The Good Girl: A Song Project.

We were delighted by it at Maldon. Helen’s songs are gritty, evocative and pull no punches. Jamie and Penelope contribute beautifully to the music on concertina and whistle and Penny and Penelope breathe life and warmth into the characters.


– Jane Harding, audience member

The Good Girl Song Project presents “Voyage”, a new theatrical song cycle that explores the precarious lives of immigrant women in 19th century Australia.

Songwriter and musician, Helen Begley and actor and singer, Penny Larkins established The Good Girl Song Project to produce original song cycles with theatrical elements and accompanying workshops that explore Australian women’s history. The Project’s main objectives are to raise awareness of women’s stories and to invite audiences and workshop participants to reflect on women’s place in their personal and community histories.

Pictured: A previous iteration of Voyage - Photo by  David Wayman

Penelope Swales, Helen Begley, Penny Larkins, Sally Taylor, Carmen O'Brien, Jamie Molloy


Liz Rushen

Voyage is largely based on the writing and research of Dr. Liz Rushen. Liz has been an enormous support to the Good Girl Song Project from its early beginnings. With books including Single and Free,  Colonial Duchesses, and The Merchant's Women, Liz' extraordinary knowledge of early migration to Australia, along with Helen's extensive research, has largely formed the historical backbone of our show.

Dr Liz Rushen is an historian, lecturer, researcher, author and publisher committed to community engagement in history and heritage.

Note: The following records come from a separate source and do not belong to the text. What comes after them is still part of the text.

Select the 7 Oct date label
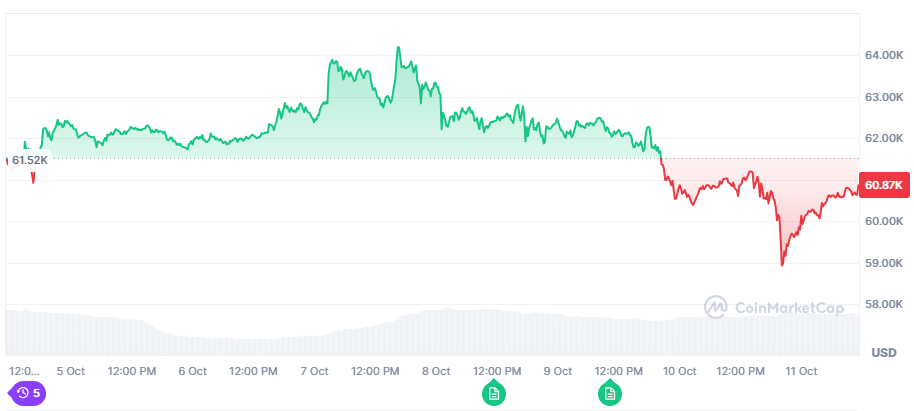This screenshot has width=914, height=411. point(314,371)
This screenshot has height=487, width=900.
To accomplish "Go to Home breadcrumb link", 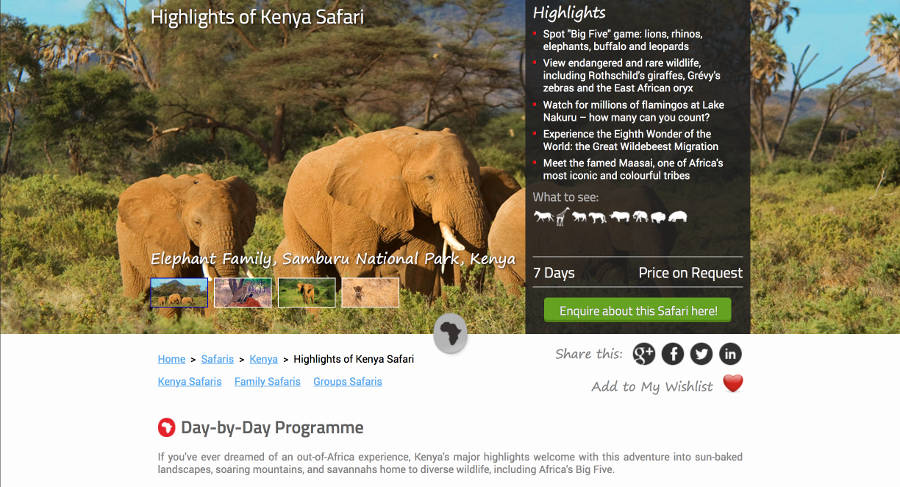I will pyautogui.click(x=171, y=359).
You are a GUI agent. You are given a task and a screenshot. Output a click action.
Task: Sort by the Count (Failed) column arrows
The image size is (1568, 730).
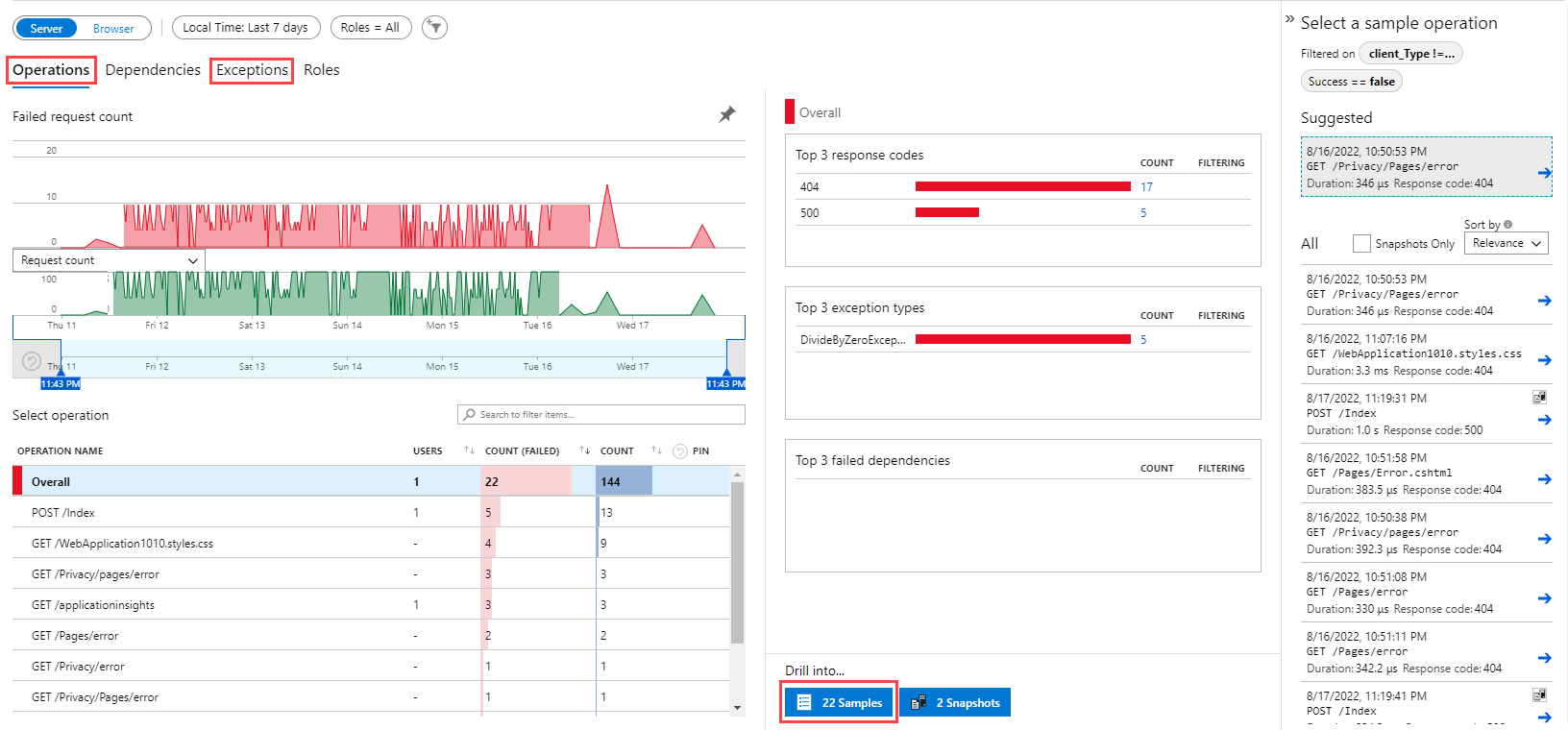(x=584, y=450)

Liz currently works in multiple fields as an historian (author, researcher and speaker), publisher (a director of Anchor Books Australia) and community engagement (a director of Melbourne Maritime Heritage Network and former chair, History Council of Victoria).

An independent scholar, Liz was awarded a PhD in history from Monash University in 1999. Writing under the name Elizabeth Rushen, she has published widely, mainly in the field of migration history and women in colonial Australia, including Single and Free: female migration to Australia, 1833-1837 and a social history, Bishopscourt Melbourne: official residence and family home. 


In 2018-2019 Liz was awarded a Creative Fellowship by the State Library Victoria to research the life and writings of Edmund Finn (‘Garryowen’), a project which is ongoing. Liz’s first biography was a study of the life of John Marshall, a nineteenth-century shipowner and emigration agent, who was actively involved in the reorganisation of Lloyd’s Register of Shipping and whose work had a huge impact on the Port Phillip District.


Liz regularly speaks at conferences, to community groups and local historical societies. She co-hosted a weekly history hour on ABC 774 in 2004 and since then has appeared on TV, in newspaper articles and has been interviewed for broadcast media.